● **SELECTED PASSAGE**:
---

February is dental awareness month! Dental care is important to our overall health, but did you know the same applies to our pets?
As your dog or cat is domesticated, their natural source of teeth cleaning has been removed from their diet. Dry and canned pet food cannot provide the same level of oral hygeine as if they were “in the wild” eating prey. Your pet’s gums and teeth should be checked at least once a year by your veterinarian to keep their mouth healthy and to check for early signs of an oral problem.
Other than having your pet’s teeth checked at the vet once a year, it’s important to maintain oral hygiene at home. Frequent removal of plaque and tartar on the teeth helps to prevent the most common oral disease in pets. The most effective action you can take is brushing your pet’s teeth regularly. Most dogs don’t have an issue with having their teeth brushed, but cats are more resistant. You’ll have to be patient, and use training if necessary.

---

● **EXERCISE DATA**:
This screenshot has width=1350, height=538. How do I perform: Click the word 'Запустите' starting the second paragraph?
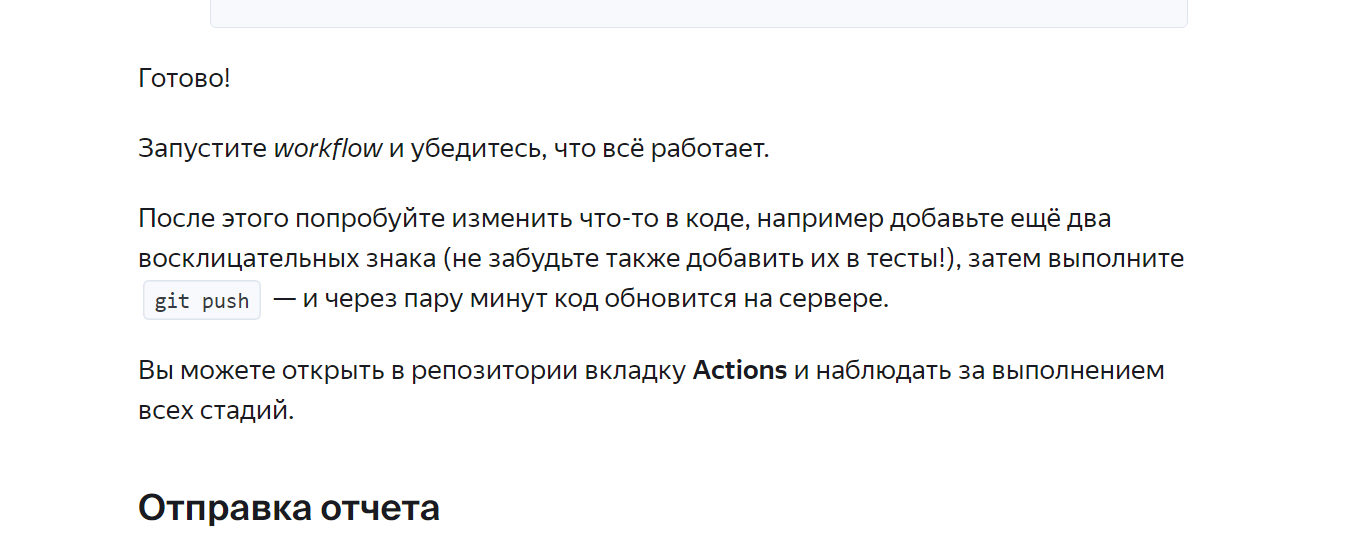(x=203, y=150)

---

● **YOUR GOAL**: Please answer from the pet dental care text: what is the most effective action you can take for your pet's oral hygiene at home? The lines here come from a different source than the pet dental care text.

● **RESPONSE TO THE EXERCISE**: Brushing your pet's teeth regularly.